On x86_64, the "A" constraint expects to write into the "rdx:rax" registers instead of "edx:eax". So GCC can in fact optimize the above code by not setting RDX at all. You instead need to do it manually with bitshifting:

uint64_t rdtsc(void)
{
    uint32_t low, high;
    asm volatile("rdtsc":"=a"(low),"=d"(high));
    return ((uint64_t)high << 32) | low;
}

Read GCC Inline Assembly Machine Constraints for more details.

READ_CRx

Read the value in a control register.

static inline unsigned long read_cr0(void)
{
    unsigned long val;
    asm volatile ( "mov %%cr0, %0" : "=r"(val) );
    return val;
}

INVLPG

Invalidates the TLB (Translation Lookaside Buffer) for one specific virtual address. The next memory reference for the page will be forced to re-read PDE and PTE from main memory. Must be issued every time you update one of those tables. The m pointer points to a logical address, not a physical or virtual one: an offset for your ds segment.

static inline void invlpg(void* m)
{
    /* Clobber memory to avoid optimizer re-ordering access before invlpg, which may cause nasty bugs. */
    asm volatile ( "invlpg (%0)" : : "b"(m) : "memory" );
}

WRMSR

Write a 64-bit value to a MSR. The A constraint stands for concatenation of registers EAX and EDX.

static inline void wrmsr(uint32_t msr_id, uint64_t msr_value)
{
    asm volatile ( "wrmsr" : : "c" (msr_id), "A" (msr_value) );
}

On x86_64, this needs to be:

static inline void wrmsr(uint64_t msr, uint64_t value)
{
    uint32_t low = value & 0xFFFFFFFF;
    uint32_t high = value >> 32;
    asm volatile (
        "wrmsr"
        :
        : "c"(msr), "a"(low), "d"(high)
    );
}

RDMSR

Read a 64-bit value from a MSR. The A constraint stands for concatenation of registers EAX and EDX.

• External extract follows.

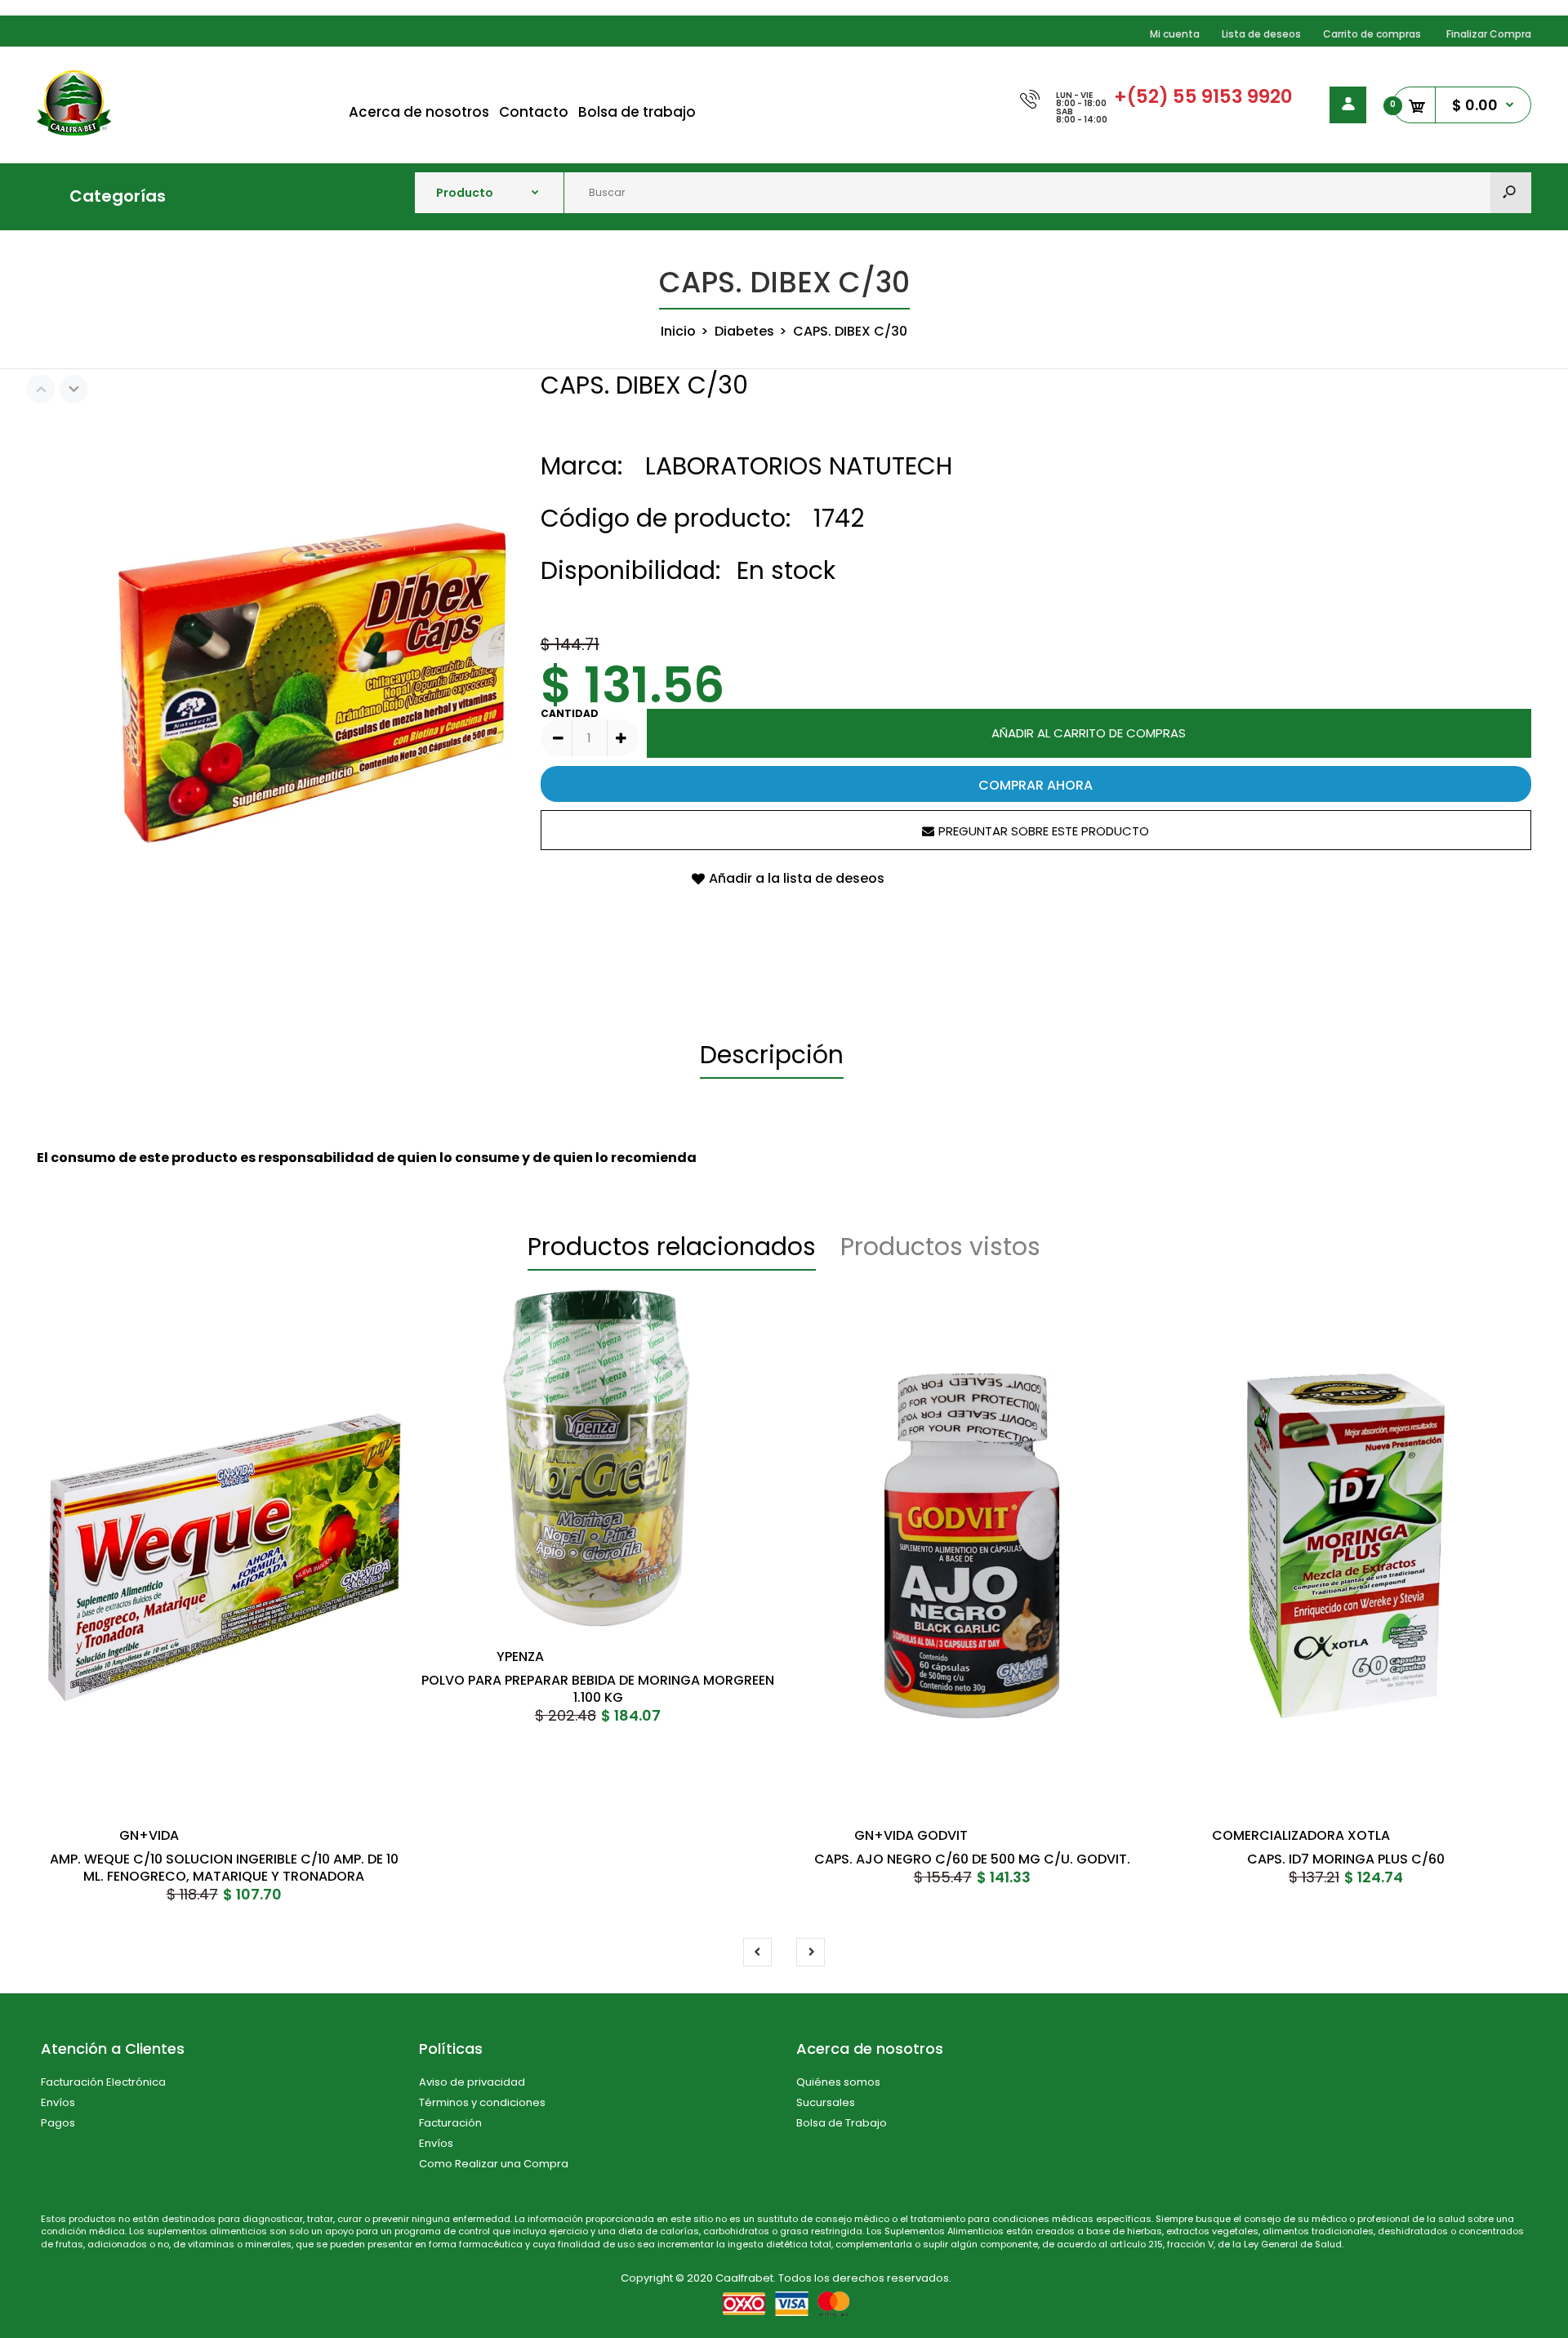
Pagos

static inline uint64_t rdmsr(uint32_t msr_id)
{
    uint64_t msr_value;
    asm volatile ( "rdmsr" : "=A" (msr_value) : "c" (msr_id) );
    return msr_value;
}

On x86_64, this needs to be:

static inline uint64_t rdmsr(uint64_t msr)
{
    uint32_t low, high;
    asm volatile (
        "rdmsr"
        : "=a"(low), "=d"(high)
        : "c"(msr)
    );
	return ((uint64_t)high << 32) | low;
}

Memory Fence

Compiler memory fences can be used to ensure that data is accessed in the specified order by the compiler. A compiler fence is done by specifying memory as a clobber to any inline assembly, telling GCC that memory was supposedly modified, therefore requiring it to stay where it is. This is usually not enough for SMP systems.

#define fence() __asm__ volatile ("":::"memory")

Remember that volatile is not a replacement for a compiler memory fence.